EDITORIAL. Una atmósfera irrespirable
Bien puede decirse que la esencia de un país está constituida por un grupo humano que se asienta en un territorio determinado y que se da una organización o institucionalidad que hace posible su funcionamiento.
En nuestro tiempo, el territorio de cada país está prácticamente determinado en la gran mayoría de los casos pero persisten variados problemas en que se discuten cuestiones limítrofes, o en que una nación es invadida por otra con fines políticos expansionistas (caso Rusa / Ucrania) o en que un pueblo sostiene que ha sido privado del suelo que histórica y legítimamente le pertenecía (conflicto Palestina / Israel).
Por otra parte, la globalización y el libre tránsito de personas y mercaderías y también las crisis políticas y económicas, han hecho que las poblaciones migren y que el componente humano haya ido perdiendo su homogeneidad racial y cultural dando origen a sociedades complejas con todos los problemas que se observan a diario.
Esa es la realidad actual y con esa realidad tenemos que vivir, sin que Chile sea una excepción al respecto.
Los países tienen como elemento sustantivo el hecho de que sus habitantes comparten, para bien o para mal, una historia y un pasado comunes, con todos sus progresos y sus fracasos, armados por una gama enorme de hechos, buenos y malos, acerca de los cuales las actuales generaciones muchas veces no tienen más responsabilidades que las que derivan de pretéritos lazos de familia.
En toda comunidad humana, encontramos una serie permanente de desencuentros y conflictos, mayores o irrelevantes, que bien pueden llevar a su fractura y destrucción o a su consolidación si estos son manejados adecuadamente.

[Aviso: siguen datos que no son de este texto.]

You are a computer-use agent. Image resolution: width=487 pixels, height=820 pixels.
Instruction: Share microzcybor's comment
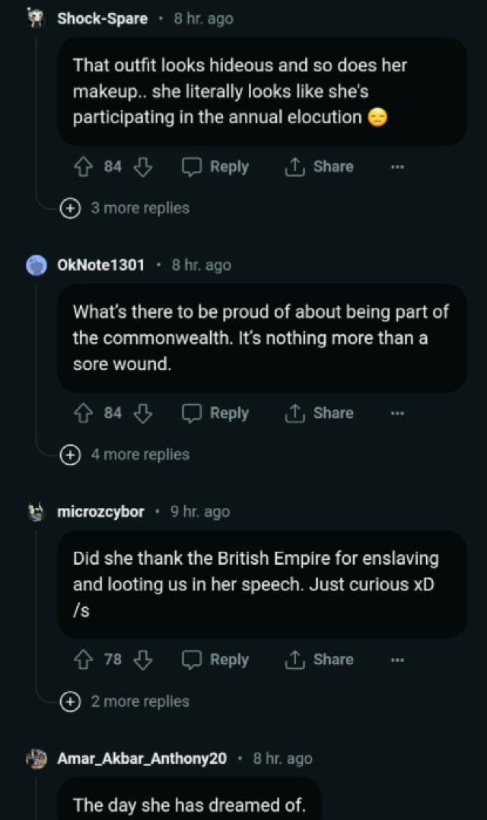click(x=319, y=660)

Hoy por hoy, el paciente que está en el quirófano es Chile y la sintomatología que presenta es grave.
La “voluntad de ser”, la determinación de construir un futuro común, se han ido diluyendo paulatinamente, y hasta los elementos mínimos que, moral y sustancialmente hacen vivir una democracia en forma, tales como el respeto hacia el que piensa distinto, la capacidad de alcanzar acuerdos pragmáticos que la ciudadanía reclama con urgencia, el compartir un cierto sentido de comunidad, han desaparecido.

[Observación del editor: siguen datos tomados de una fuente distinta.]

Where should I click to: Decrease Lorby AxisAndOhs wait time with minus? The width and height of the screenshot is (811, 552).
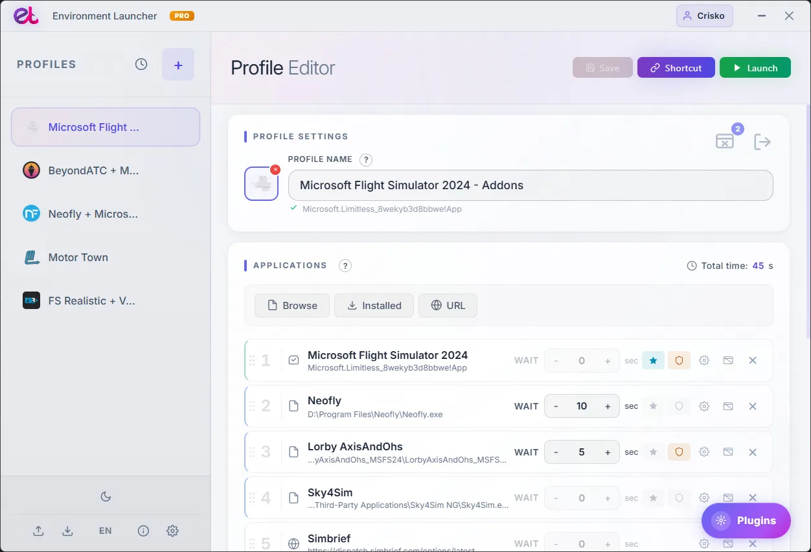click(x=556, y=452)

La política ha hecho de su conducta una escuela de agresividad, de procacidad en el lenguaje, de mediocridad en las ideas, sin que sus actores siquiera se den cuenta de que más allá de su fraseología insulsa ante las cámaras de televisión, hay un Chile real que sufre dramas concretos y que reclama soluciones prontas y efectivas.
Si la gestión política es vista como una guerra de guerrillas, cuyo objetivo exclusivo es aplastar, destruir y hacer fracasar al adversario, la gente siente que poco puede esperar de sus cuadros dirigentes.